Defining the epigenetic blockage that limits in vitro human oligodentrocyte terminal differentiation
At its most basic, epigenetics is the study of changes in gene expression and cellular phenotype that do not involve alterations to the genetic code, which is DNA sequence. Even though all of the cells in our body share the exact same DNA, they exhibit dramatic differences in morphology and function. Epigenetic regulation is the reason for this. In other words, epigenetic mechanisms govern the gene regulation and cell differentiation, including oligodendrocyte differentiation. Oligodendrocyte is one important cell type in the nervous system. It provides the myelin sheaths around the axons of neurons to keep their integrity and normal function. Oligodendrocyte demyelination causes Multiple sclerosis (MS). It also contributes to clinical deficits followed by stroke, inflammatory attack, spinal cord injury or trauma. The recent advances in our understanding of stem cell biology has launched stem cell based therapy as one of the most exciting and difficult challenges in today’s biology world. However, for oligodendrocyte differentiation, while mouse oligodendrocyte progenitor cells (OPC) derived from mouse embryonic stem cells (mESCs) are committed and readily differentiate into myelinating mature oligodendrocytes. Yet, human OPCs derived from hESCs, even with the current lengthy in vitro differentiation protocol, fail to enter this terminal myelination-competent stage. In this study, we will differentiate mESCs and hESCs in parallel and perform genetic and epigenetic profiling analysis at different differentiation stages. After identifying the epigenetic regulatory elements via strategic bioinformatic data mining, we will manipulate the epigenetic regulation system and alleviate the blockage that prohibits the in vitro hOPC terminal differentiation. The findings of this proposal will provide valuable information for us to dissect out the crucial mechanisms that promote the full development of human oligodendrocytes. This information will be helpful in the future to effectively differentiate ESCs or iPS cells derived from patients for cell replacement therapy as well as to understand the causes of oligodendrocyte related diseases.

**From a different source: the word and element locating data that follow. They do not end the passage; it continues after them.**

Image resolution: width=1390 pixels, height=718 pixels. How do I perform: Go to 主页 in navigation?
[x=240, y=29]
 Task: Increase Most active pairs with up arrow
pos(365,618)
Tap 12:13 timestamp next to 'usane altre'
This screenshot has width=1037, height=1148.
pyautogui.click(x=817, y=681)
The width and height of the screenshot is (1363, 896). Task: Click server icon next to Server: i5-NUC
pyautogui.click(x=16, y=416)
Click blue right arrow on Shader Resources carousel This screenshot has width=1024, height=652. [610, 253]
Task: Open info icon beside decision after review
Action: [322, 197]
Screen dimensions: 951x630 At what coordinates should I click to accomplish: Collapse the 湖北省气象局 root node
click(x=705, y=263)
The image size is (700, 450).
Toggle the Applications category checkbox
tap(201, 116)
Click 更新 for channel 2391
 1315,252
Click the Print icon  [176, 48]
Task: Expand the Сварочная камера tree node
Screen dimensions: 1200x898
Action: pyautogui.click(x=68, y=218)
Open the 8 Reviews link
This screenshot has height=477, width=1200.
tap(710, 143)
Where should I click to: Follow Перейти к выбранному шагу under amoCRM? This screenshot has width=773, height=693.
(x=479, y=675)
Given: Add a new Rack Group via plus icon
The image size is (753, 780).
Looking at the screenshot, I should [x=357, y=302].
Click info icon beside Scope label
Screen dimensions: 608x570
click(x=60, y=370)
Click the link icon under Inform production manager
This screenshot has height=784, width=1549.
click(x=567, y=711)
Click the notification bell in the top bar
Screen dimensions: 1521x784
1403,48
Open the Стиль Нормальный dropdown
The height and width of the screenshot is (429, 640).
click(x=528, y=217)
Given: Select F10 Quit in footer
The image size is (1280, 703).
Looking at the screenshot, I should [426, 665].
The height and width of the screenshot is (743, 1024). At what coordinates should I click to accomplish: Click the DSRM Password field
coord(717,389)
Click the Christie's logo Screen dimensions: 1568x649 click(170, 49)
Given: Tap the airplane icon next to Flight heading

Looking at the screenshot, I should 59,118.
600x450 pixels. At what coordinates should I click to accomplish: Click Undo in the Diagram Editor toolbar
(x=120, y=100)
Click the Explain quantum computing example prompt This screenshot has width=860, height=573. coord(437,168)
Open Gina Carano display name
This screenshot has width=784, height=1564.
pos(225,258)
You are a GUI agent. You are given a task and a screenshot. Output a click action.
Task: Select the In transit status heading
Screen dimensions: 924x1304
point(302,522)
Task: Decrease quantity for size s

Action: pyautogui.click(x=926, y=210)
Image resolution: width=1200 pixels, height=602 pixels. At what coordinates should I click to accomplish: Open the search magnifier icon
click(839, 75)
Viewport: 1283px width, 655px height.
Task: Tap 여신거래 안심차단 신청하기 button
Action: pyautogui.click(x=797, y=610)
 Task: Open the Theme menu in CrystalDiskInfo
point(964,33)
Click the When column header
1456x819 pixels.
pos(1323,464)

Oligodendrocytes are the myelin-forming cells in the CNS and are essential for the integrity and proper functioning of neural circuits. Oligodendrocyte demyelination causes Multiple Sclerosis (MS), It also plays a part in clinical deficits followed by diseases, such as stroke, spinal cord injury, inflammatory attack, or trauma. Recent studies have shown that age-related myelin breakdown leads to cognitive decline and Alzheimer's disease; meanwhile Schizophrenia and bipolar brains show downregulation of key oligodendrocyte and myelination genes, including transcription factors that regulate these genes, when compared to normal brains. As we all know, stroke is the third leading cause of death in the US and the leading cause of permanent disability, which costs us over $50 billion dollars annually. Spinal cord injury, trauma and Alzheimer’s disease can be equally tragic to the patients they affect. For multiple sclerosis (MS) patients, who are diagnosed in their 20s-40s, they must live the rest of their life with neurologic disabilities, which creates a huge emotional and financial burden for their families, and our society as well. Results from small clinical studies have demonstrated that transplantation of autologous hematopoietic stem cells can bring some positive effects on severe forms of MS by blocking uncontrolled inflammation. However, the real solution to fix the chronically abnormal neural system will rely on restoring mature oligodendrocytes into the system, which are capable of remyelinating. Therefore, to find and remove the epigenetic blockage that limits in vitro human oligodentrocyte terminal differentiation is a critical step for the translational study to develop stem cell based therapies for so many oligodendrocyte demyelination related diseases that creates major burdens on the citizens of California.